Well, it was a rep's life at the wheel of a Vauxhall Insignia Grand Sport during the day but not quite a budget hotel in the evenings, with something smarter for a holiday break.
This particular big Vauxhall might have been designed for someone with appointments to keep in far flung places but who was still tackling the lower rungs of the company promotions ladder.
Sitting three from the bottom of a pile of Insignia models that stretches 40 cars high, the Design Nav trim has the essentials for a hassle-free working life - with satellite navigation as most needed bit of kit.
Equally necessary for a happy working relationship - until very recently - might have been a diesel engine under the Insignia's bonnet, complete with promises of Scrooge-like economy.
Well, you'll have clocked the bad feelings that encircle everything diesel right now (deserved or not) and a change of car in the Vauxhall press office meant the test Insignia was powered by petrol instead.
And an interesting comparison it proved with all the diesel versions I had driven before.

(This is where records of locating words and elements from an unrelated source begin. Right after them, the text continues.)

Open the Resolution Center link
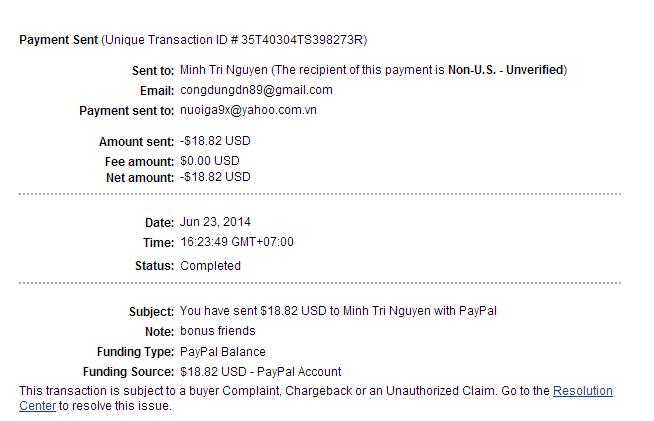654x421 pixels. tap(582, 391)
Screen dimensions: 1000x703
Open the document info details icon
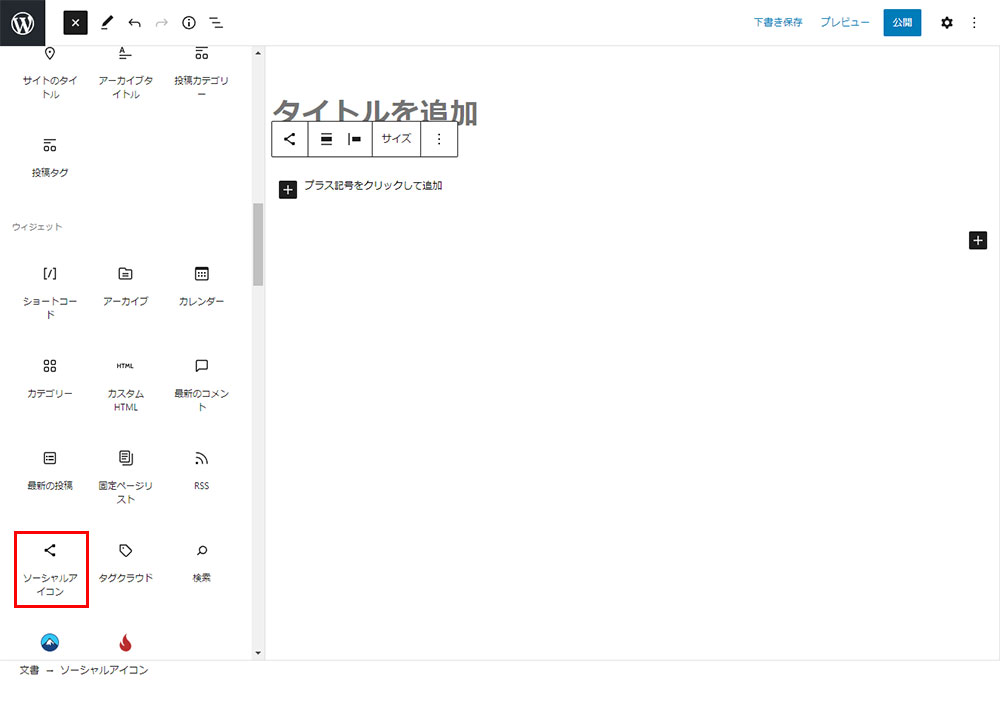coord(189,22)
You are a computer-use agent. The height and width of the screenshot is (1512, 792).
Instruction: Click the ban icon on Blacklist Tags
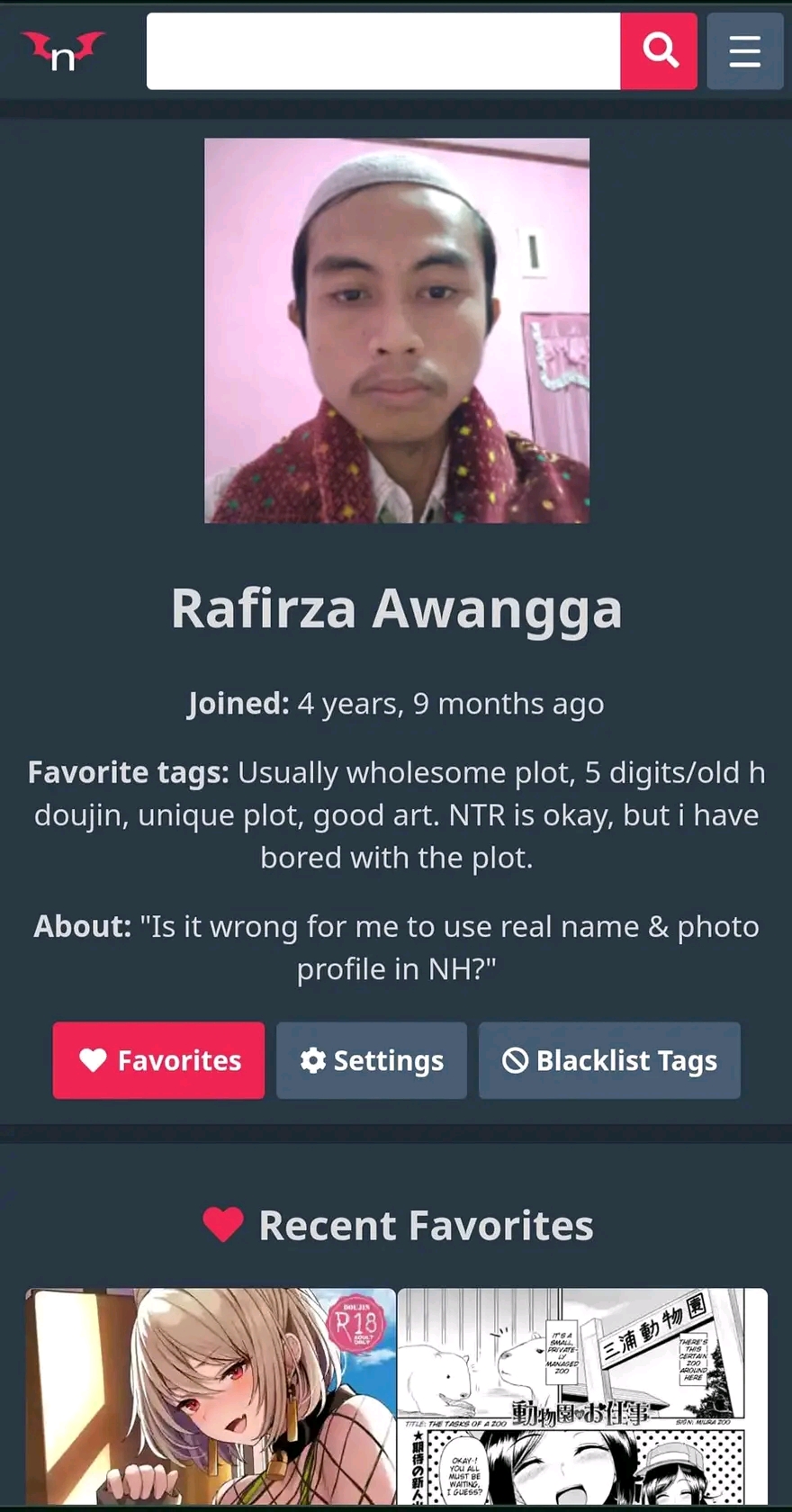click(x=515, y=1060)
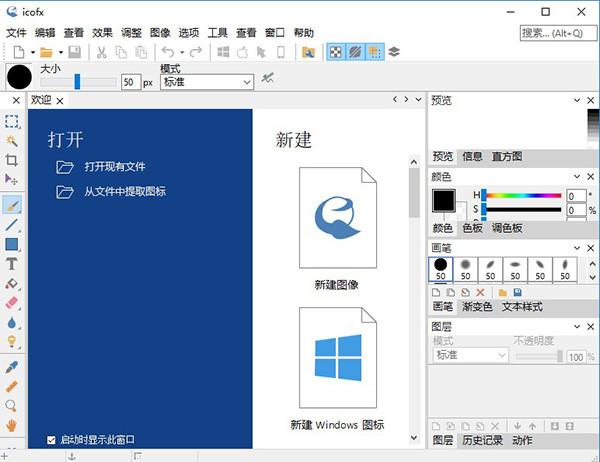
Task: Open the 效果 menu
Action: 102,32
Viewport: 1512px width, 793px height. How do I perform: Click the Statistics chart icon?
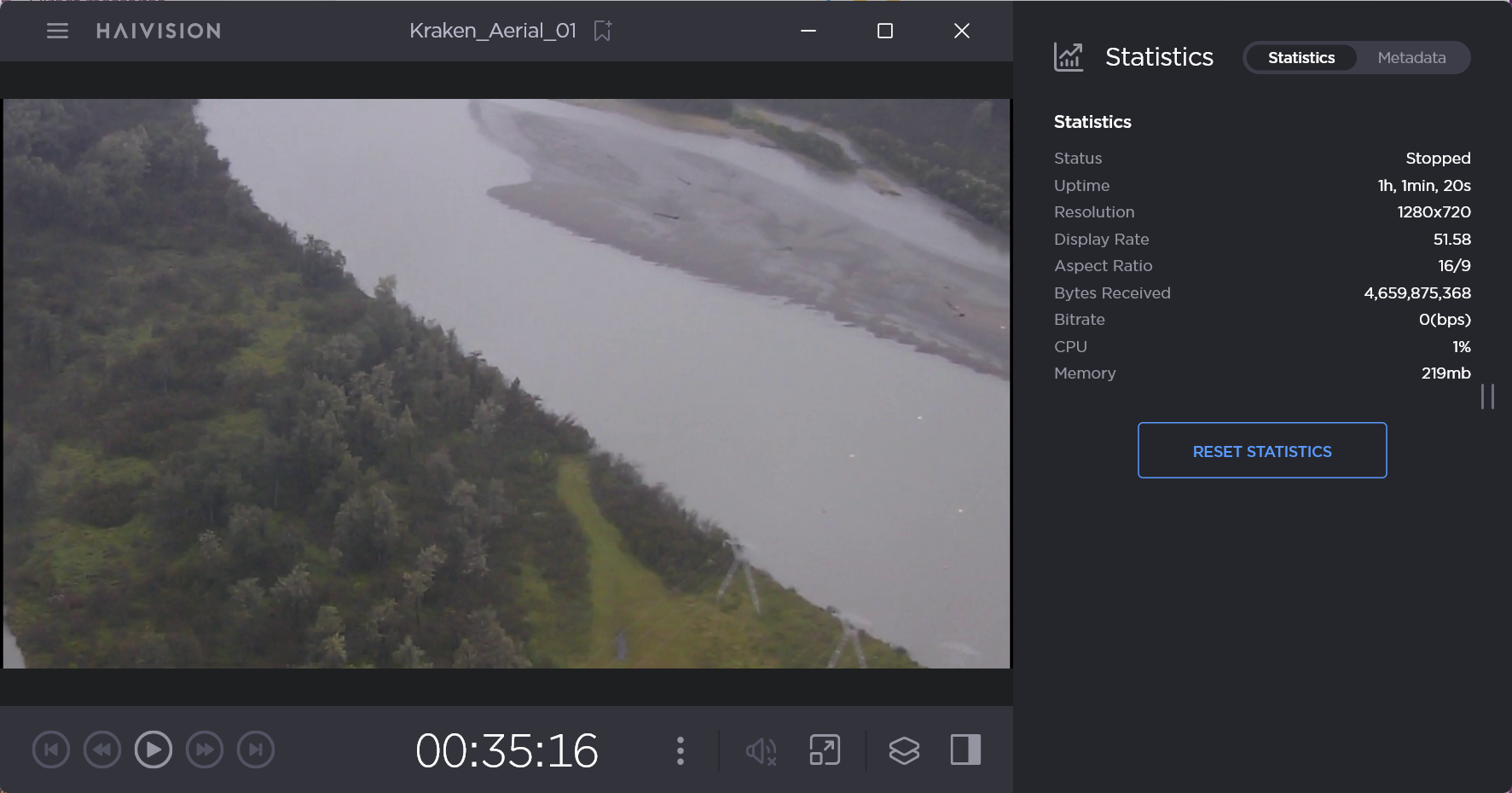pos(1069,57)

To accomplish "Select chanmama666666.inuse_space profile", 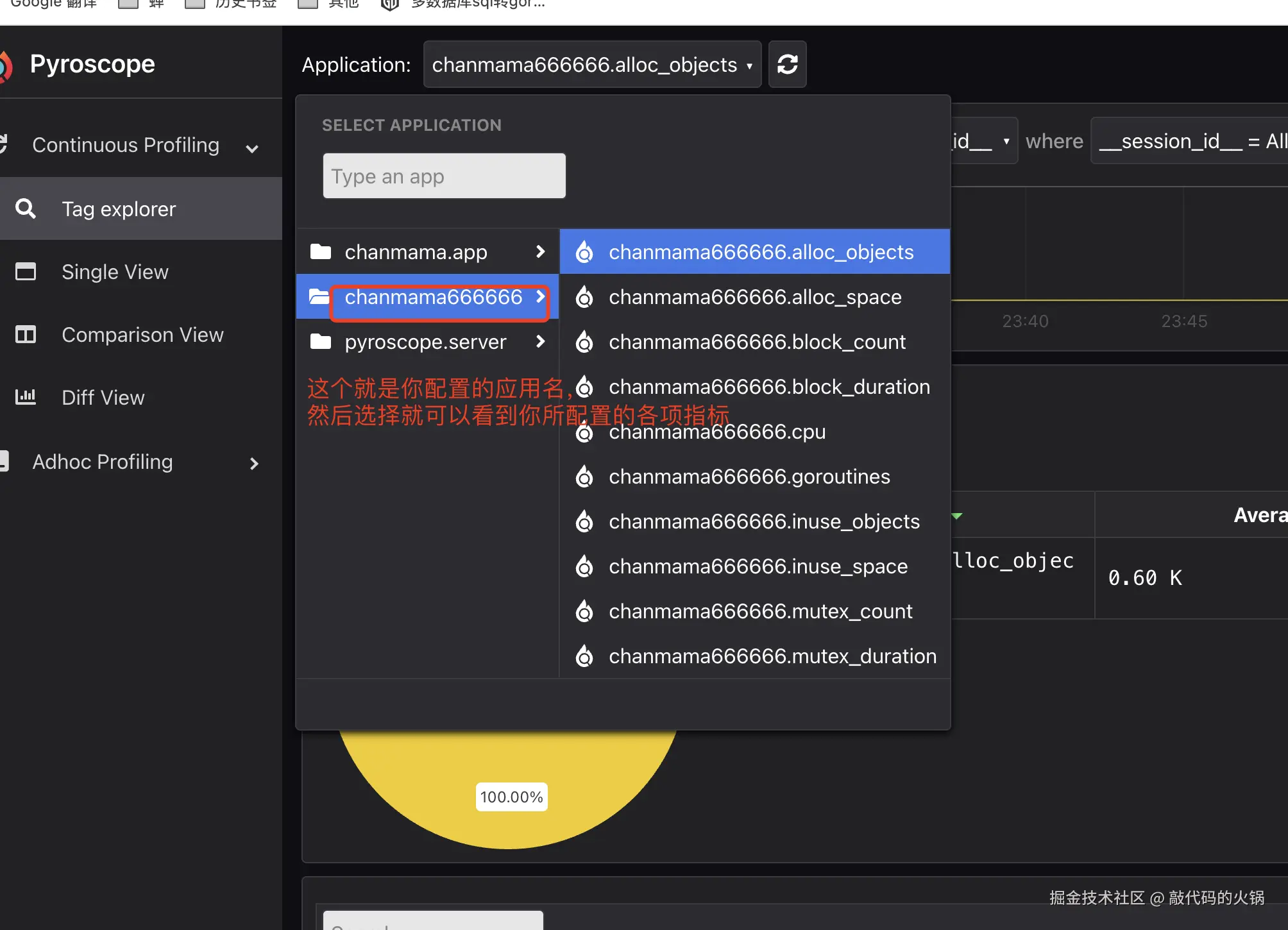I will click(x=758, y=566).
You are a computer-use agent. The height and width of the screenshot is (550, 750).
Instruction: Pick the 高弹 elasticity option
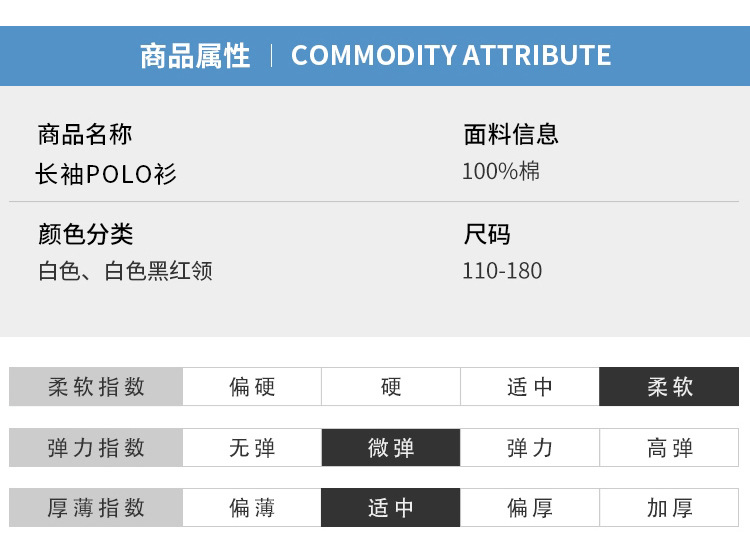[x=669, y=448]
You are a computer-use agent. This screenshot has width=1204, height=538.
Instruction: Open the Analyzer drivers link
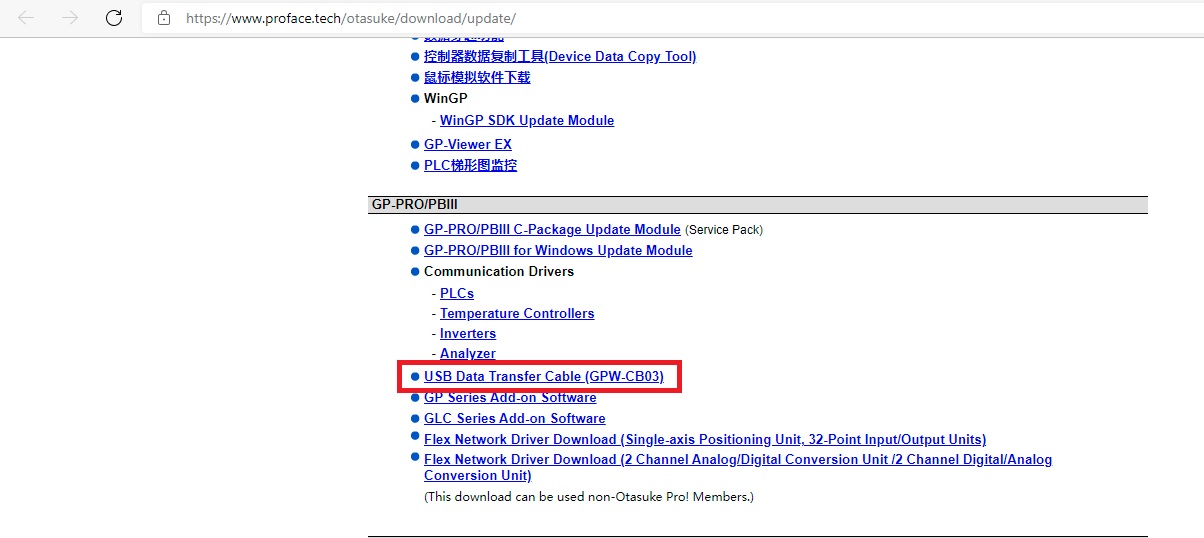click(x=467, y=353)
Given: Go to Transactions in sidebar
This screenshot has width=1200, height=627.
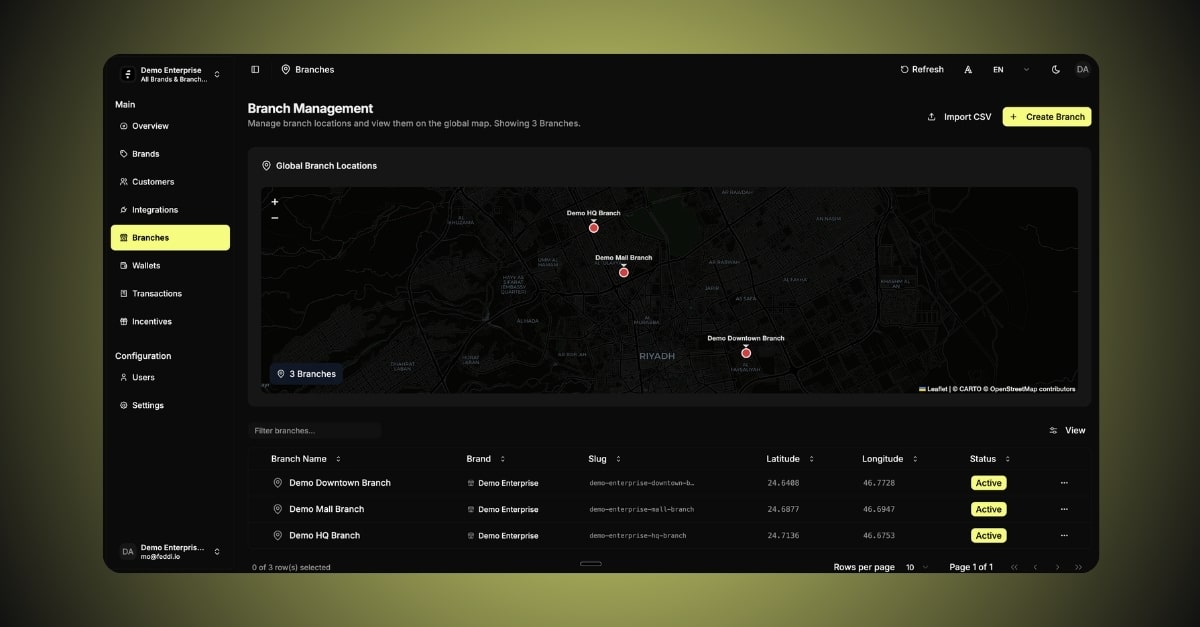Looking at the screenshot, I should point(156,294).
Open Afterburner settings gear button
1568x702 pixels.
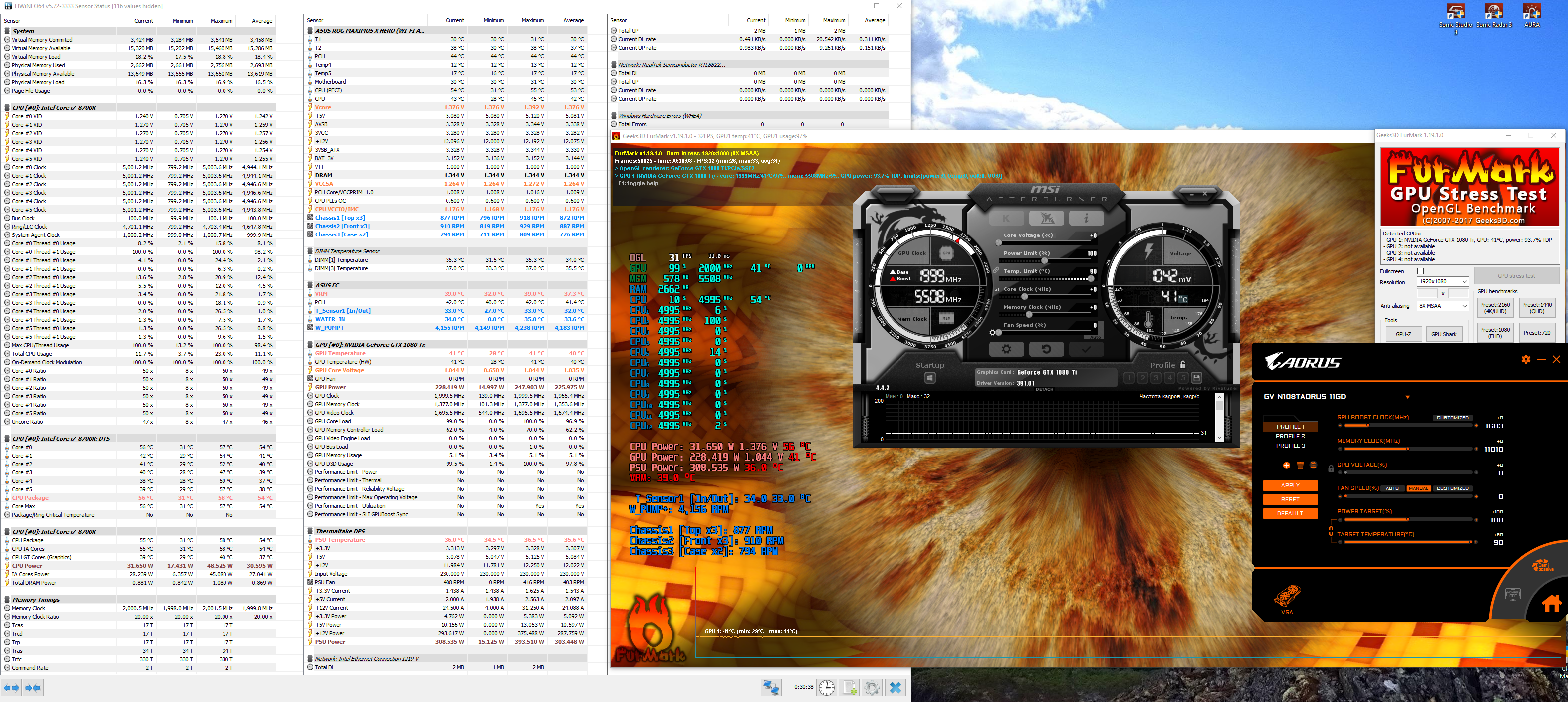click(x=1006, y=349)
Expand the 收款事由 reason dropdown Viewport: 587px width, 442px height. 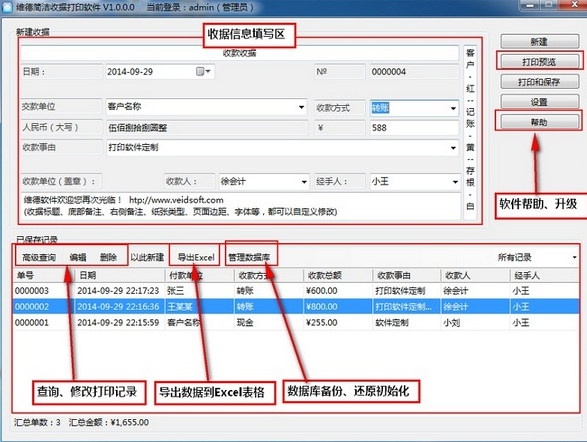click(453, 148)
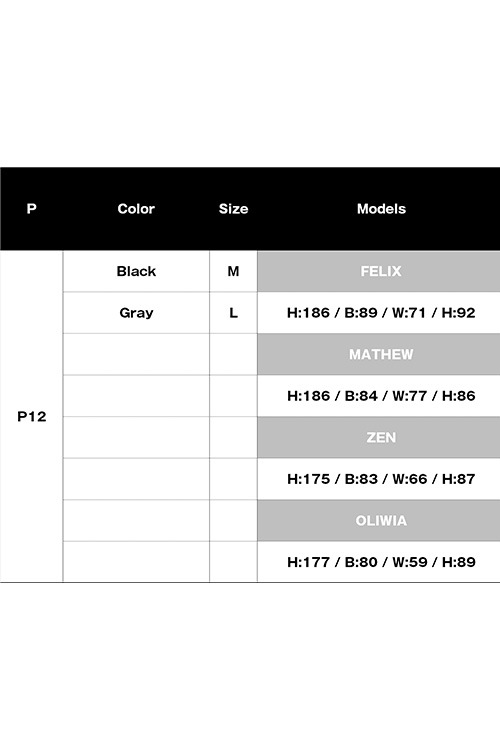Click the P column header
The height and width of the screenshot is (750, 500).
point(32,209)

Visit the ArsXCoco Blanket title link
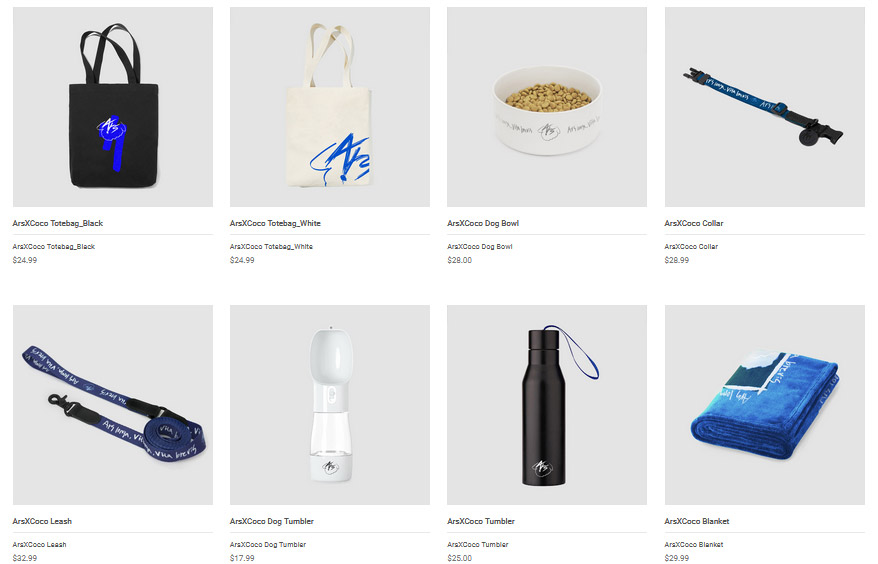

For starters, the petrol model saves £1,440 over the cost of an equivalent diesel (which will concern the company fleet manager more than the driver) but uses more fuel while about its business.
The petrol Insignia claims an official 47.9mpg to the diesel's much more frugal 70.6mpg but these statutory numbers don't translate into real life figures. They never do.
Over 1,100 miles of mixed motoring, from long stretches of the A1 to some challenging Scottish byways the test Insignia showed 42.6mpg on its trip computer. I'd expect the diesel to do better, with mid-50s a likely outcome.
There were other differences too - starting with the silence that reigns when kicking the petrol version into life first thing in the morning. So unlike the clatter a diesel kicks up until things warm through.
But the biggest difference was the amount of work needed from clutch foot and gearchange hand in the petrol model. A modest motorway incline had the dash's gear change indicator urging a downshift, even at 50mph.
A diesel version would have raised its eyebrows at the very suggestion, making for a more relaxed journey thanks to the pulling power that comes as standard with any decent diesel.
Given some stick, the petrol Insignia gets along at a fair old pace but the softish suspension of this lowly version really preferred a gentler life.
Very comfortable, though, and in a car that's so roomy front and rear (and in the vast boot) that you wonder why anyone ever needs anything bigger.
Which brings us to the spec on this Design Nav version. I challenge any long term owner not to put a dent or two in the bumpers without the help of front and rear parking sensors - a £460 extra. You might add £240 for a reversing camera, to keep you out of the bodyshop.